:: What is required ::
Without any of its pictures, the listing below should be output exactly.

:: Given data ::

::::

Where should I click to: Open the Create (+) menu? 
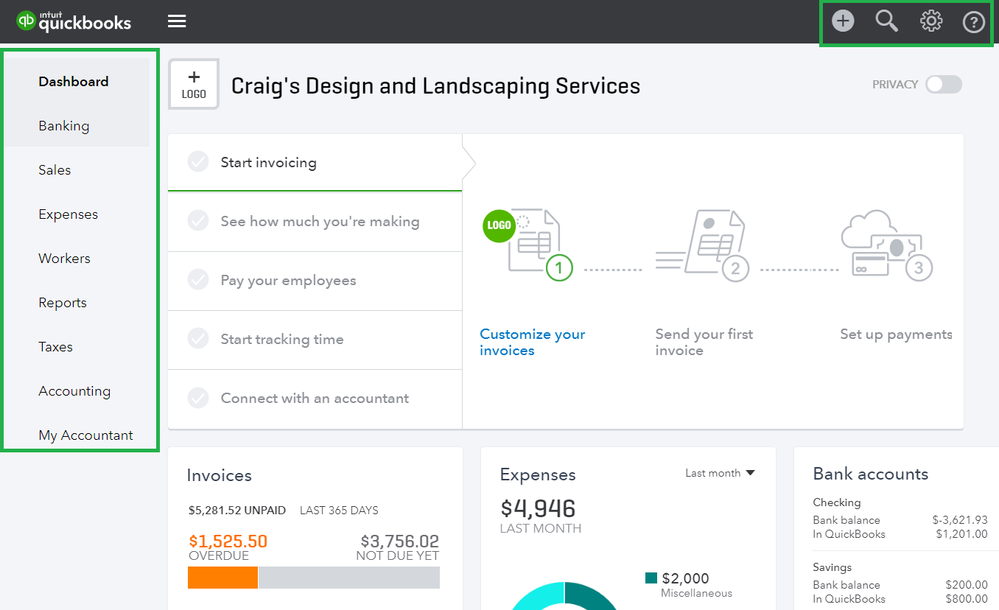point(841,20)
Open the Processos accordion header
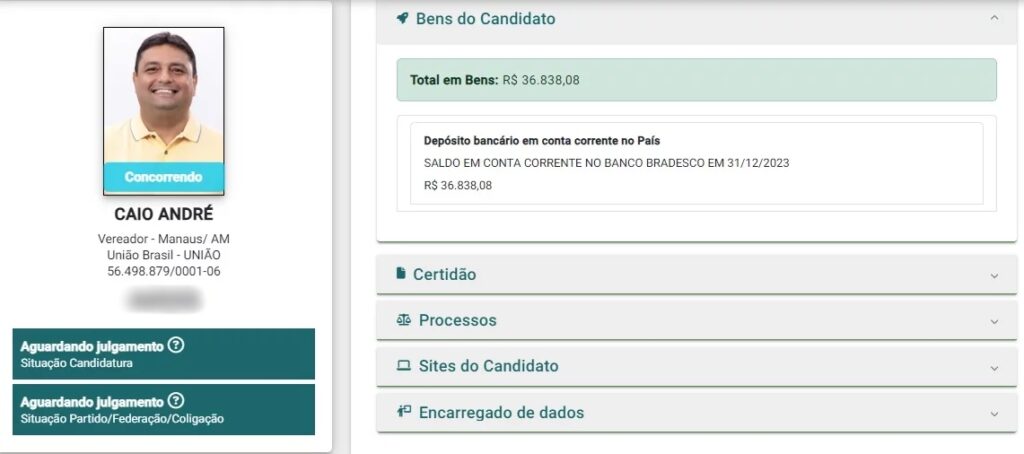 coord(457,320)
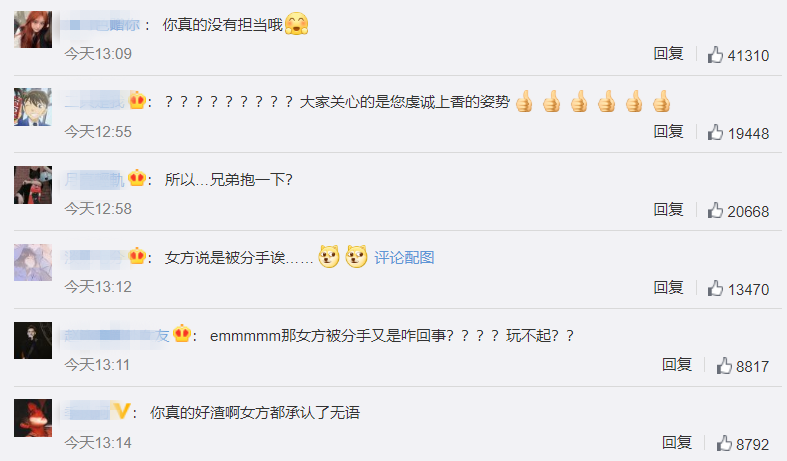Reply to the 今天12:55 comment
The image size is (787, 461).
coord(668,132)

::::

:: Response area ::
Where should I click to: Open the Create (+) menu? 
point(841,20)
Open the Processos accordion header
 coord(457,320)
Reply to the 今天12:55 comment
The image size is (787, 461).
coord(668,132)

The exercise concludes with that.